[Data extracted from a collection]
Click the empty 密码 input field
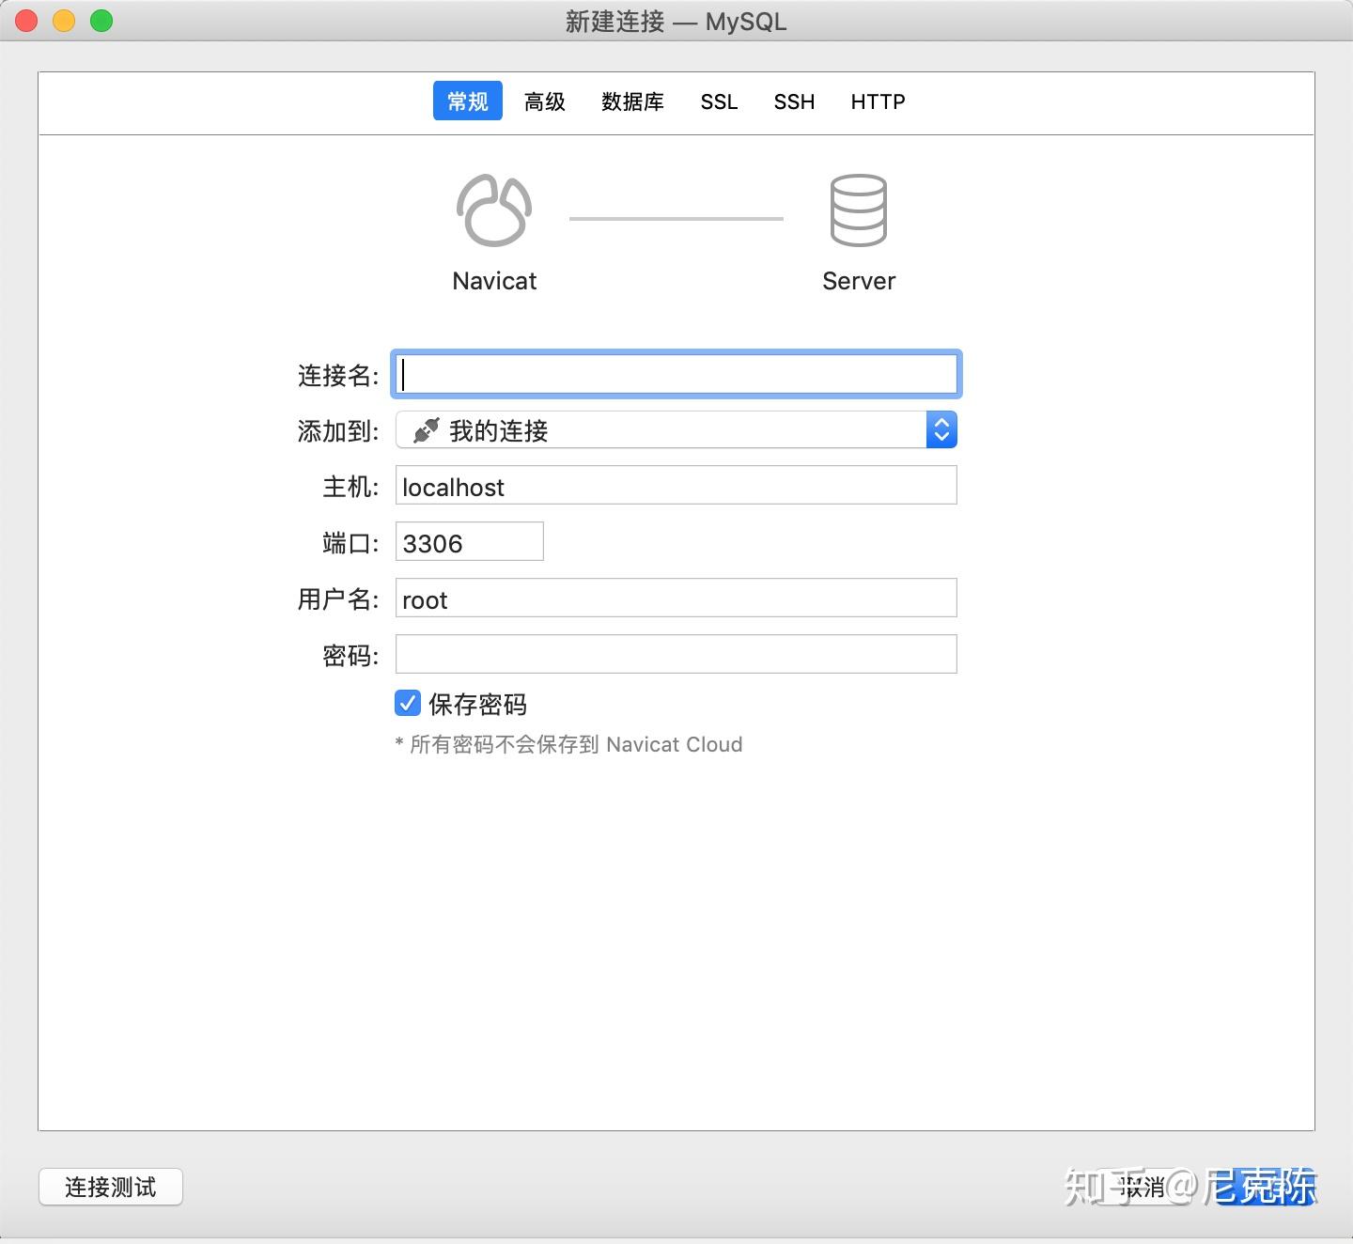676,654
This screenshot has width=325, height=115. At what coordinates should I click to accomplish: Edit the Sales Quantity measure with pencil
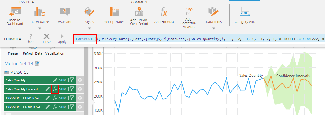[x=55, y=80]
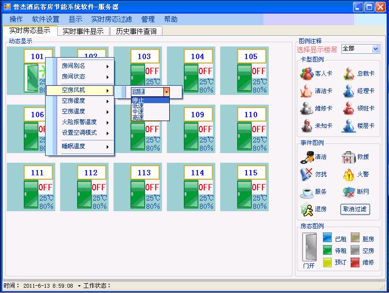The height and width of the screenshot is (293, 389).
Task: Switch to the 历史事件查询 tab
Action: tap(136, 31)
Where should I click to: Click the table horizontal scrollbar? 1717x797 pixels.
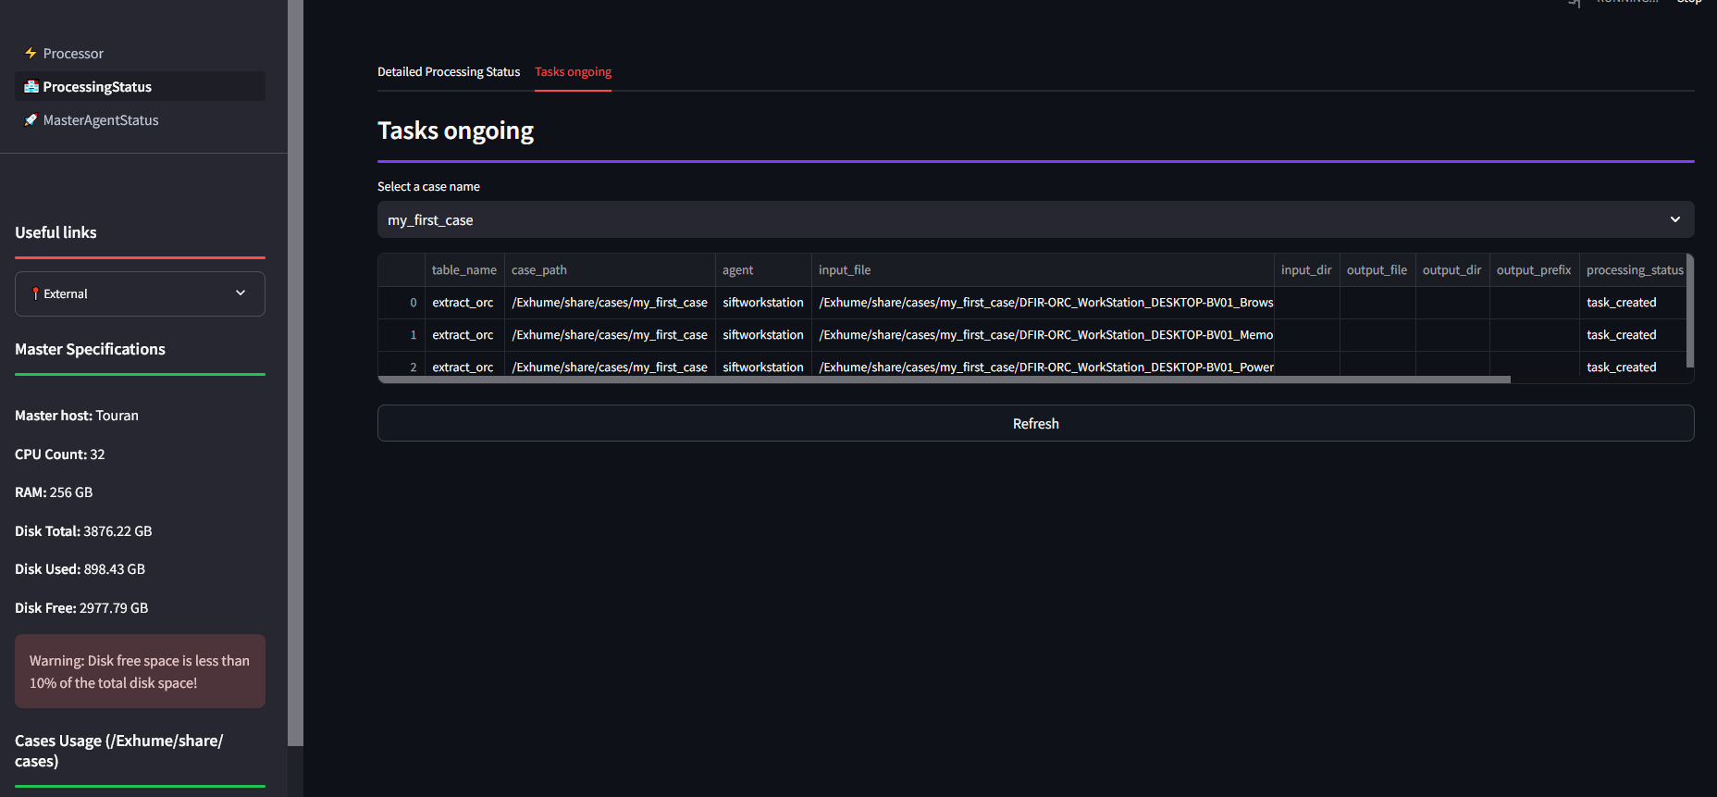pos(945,380)
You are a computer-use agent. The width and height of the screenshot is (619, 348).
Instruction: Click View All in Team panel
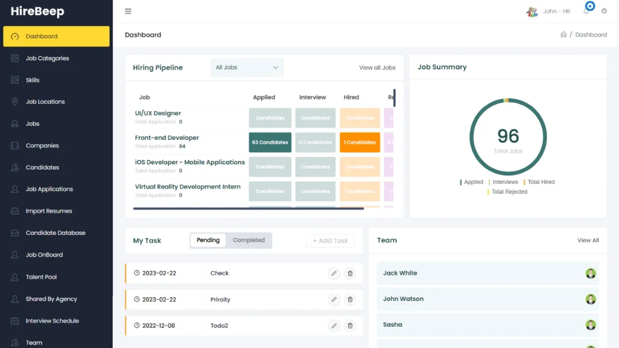(x=588, y=240)
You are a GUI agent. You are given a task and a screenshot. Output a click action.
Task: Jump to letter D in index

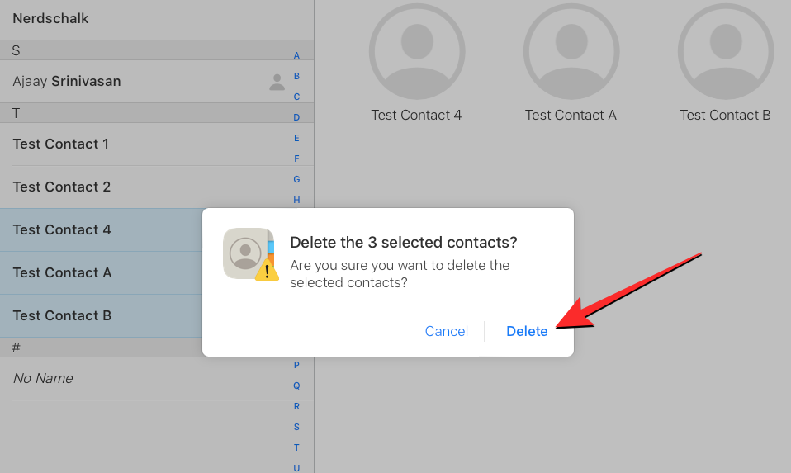296,117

### WHAT YOU SHOULD DO:
Can you recast the items, from the line containing "Where should I" through the end of the items, as a JSON list of strings with one string per line? Skip blank lines and leave the pictures out.

### SOLUTION TO THIS PROBLEM:
[
  "Where should I click to: Click the table horizontal scrollbar? 1717x797 pixels.",
  "pos(945,380)",
  "You are a computer-use agent. The width and height of the screenshot is (619, 348).",
  "Instruction: Click View All in Team panel",
  "(x=588, y=240)",
  "You are a GUI agent. You are given a task and a screenshot. Output a click action.",
  "Task: Jump to letter D in index",
  "296,117"
]